Title: Using a Trifold Capital Lens to understand African American College Choice

This study investigates how the college choice process of urban African American high school seniors and their parents is shaped by their own economic class, by the social class context of their neighborhood, and by characteristics of their high schools. A common yet simplistic explanation for disproportionately low rates of college going among African American students is the disproportionately lower incomes of their families. This study probes deeper to understand how social and cultural characteristics of schools and communities can outweigh the powerful influence of students’ own social class.

Michael J. Strambler
UC Berkeley/psychology

Dissertation Fellow, 2005

Dissertation: Academic Identification among Ethnic Minority Elementary School Children:  Developmental and School Contextual Factors

About: Despite a large body of research on the achievement gap, disparities between ethnic minorities and whites continues to be one of the largest and most important problems of this society.  Researchers have examined issues related to the gap ranging from biological, cultural, familial, and social factors.  Academic identification, or how much one values and bases one’s self-esteem on academic performance, is one such factor that has been explored in explaining the achievement gap.  While there is some evidence that African American and Latino students are less academically identified than whites, there remains much to be understood about the developmental and context-specific factors that contribute to such differences.  Also, few studies have examined academic identification within an ethnic minority population.

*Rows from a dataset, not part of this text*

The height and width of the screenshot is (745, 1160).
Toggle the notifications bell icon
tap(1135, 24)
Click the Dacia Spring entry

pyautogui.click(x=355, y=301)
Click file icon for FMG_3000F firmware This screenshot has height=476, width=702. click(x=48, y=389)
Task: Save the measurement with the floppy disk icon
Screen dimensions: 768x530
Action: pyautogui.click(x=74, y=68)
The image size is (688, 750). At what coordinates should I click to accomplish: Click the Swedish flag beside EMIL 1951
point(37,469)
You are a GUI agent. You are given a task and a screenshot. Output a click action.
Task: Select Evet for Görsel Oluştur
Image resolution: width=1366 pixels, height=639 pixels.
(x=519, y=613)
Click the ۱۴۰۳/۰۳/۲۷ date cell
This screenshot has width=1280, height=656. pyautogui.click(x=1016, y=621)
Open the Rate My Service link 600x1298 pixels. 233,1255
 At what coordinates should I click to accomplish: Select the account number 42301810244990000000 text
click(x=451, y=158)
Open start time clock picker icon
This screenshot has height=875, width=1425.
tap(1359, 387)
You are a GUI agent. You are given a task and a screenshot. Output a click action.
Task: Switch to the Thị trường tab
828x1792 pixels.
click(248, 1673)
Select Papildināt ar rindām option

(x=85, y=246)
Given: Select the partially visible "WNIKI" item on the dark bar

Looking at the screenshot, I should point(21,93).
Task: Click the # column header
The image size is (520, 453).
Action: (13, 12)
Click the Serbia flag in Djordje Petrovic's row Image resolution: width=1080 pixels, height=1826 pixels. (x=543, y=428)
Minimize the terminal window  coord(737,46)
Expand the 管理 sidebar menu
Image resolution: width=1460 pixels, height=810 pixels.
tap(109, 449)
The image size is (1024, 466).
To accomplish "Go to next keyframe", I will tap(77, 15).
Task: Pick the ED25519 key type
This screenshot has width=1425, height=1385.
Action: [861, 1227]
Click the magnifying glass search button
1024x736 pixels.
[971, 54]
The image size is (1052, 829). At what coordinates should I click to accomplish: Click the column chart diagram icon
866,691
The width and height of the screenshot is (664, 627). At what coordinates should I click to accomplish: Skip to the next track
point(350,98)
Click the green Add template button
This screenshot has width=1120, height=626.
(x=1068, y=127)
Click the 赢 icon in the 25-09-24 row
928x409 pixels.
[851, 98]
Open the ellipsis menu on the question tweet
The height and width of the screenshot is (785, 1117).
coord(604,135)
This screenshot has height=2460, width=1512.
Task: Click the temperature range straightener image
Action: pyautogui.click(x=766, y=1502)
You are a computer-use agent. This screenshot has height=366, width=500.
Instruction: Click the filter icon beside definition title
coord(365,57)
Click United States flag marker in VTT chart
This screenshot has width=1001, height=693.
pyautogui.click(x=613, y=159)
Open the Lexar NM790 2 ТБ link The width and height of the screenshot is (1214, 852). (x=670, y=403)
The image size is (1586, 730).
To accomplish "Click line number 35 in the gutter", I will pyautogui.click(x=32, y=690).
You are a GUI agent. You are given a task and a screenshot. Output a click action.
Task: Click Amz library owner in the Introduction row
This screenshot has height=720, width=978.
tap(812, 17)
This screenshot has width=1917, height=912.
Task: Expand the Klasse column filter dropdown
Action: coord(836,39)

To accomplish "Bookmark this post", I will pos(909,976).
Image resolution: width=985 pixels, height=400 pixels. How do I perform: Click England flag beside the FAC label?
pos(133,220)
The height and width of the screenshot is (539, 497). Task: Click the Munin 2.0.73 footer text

My study aims to shed new light on developmental and environmental processes related to academic identification in the context of a high-poverty, predominantly ethnic minority elementary school.  Specifically, from the perspective of students, I examine how classroom learning conditions (i.e. teacher expectations, student-teacher relationships, academic press), school culture (sense of community), and beliefs about the benefits of education relate to academic identification and gains in achievement.  Developmentally, I examine the degree and process of academic identification across grade levels while exploring factors associated with ethnic (African American and Latino) and gender differences.

Ryane McAuliffe Straus
UC Irvine/political science

Dissertation Fellow, 2003

Dissertation: Increasing Segregation as Magnet Schools Seek to Attract Middle Class Students

Abstract: In response to a state court desegregation order, the Los Angeles Unified School District (LAUSD) instituted magnet schools in 1978 for the dual purposes of integrating and improving schools.  Now, however, magnets emphasize academic benefits over voluntary integration.  Although these emphases are not mutually exclusive, this change appears to have accompanied the schools’ shift from attracting and retaining both urban poor and middle class students, to a greater emphasis on attracting and retaining middle class students. The study analyzes this process by using both existing theories of public policy and emerging  understandings of racial power in urban settings.  The study  applies a social construction perspective and the policy design framework to school desegregation, and it adds Los Angeles to the body of desegregation case studies.

Roger Studley
UC Berkeley/economics

Dissertation Fellow, 2003

Dissertation: Socioeconomic Inequality, Ethnicity, and College Admissions

Abstract: Large socioeconomic and racial/ethnic disparities exist in college admissions. This research examines the extent to which an admissions policy that “levels the playing field” by thoroughly, objectively, and systematically accounting for the effects of socioeconomic factors on pre-college achievement can remedy these disparities. This study explores how various socioeconomic factors effect a student’s pre-college academic achievement and explain differences in achievement across racial/ethnic groups.  This analysis hopes to offer tangible recommendations for universities making admissions decisions, including how to ensure the validity of policies and how to predict the impact of such policies on the resulting pool of admitted students.  Finally it examines if using socioeconomic factors in admissions has an impact on remedying racial/ethnic disparities in admissions.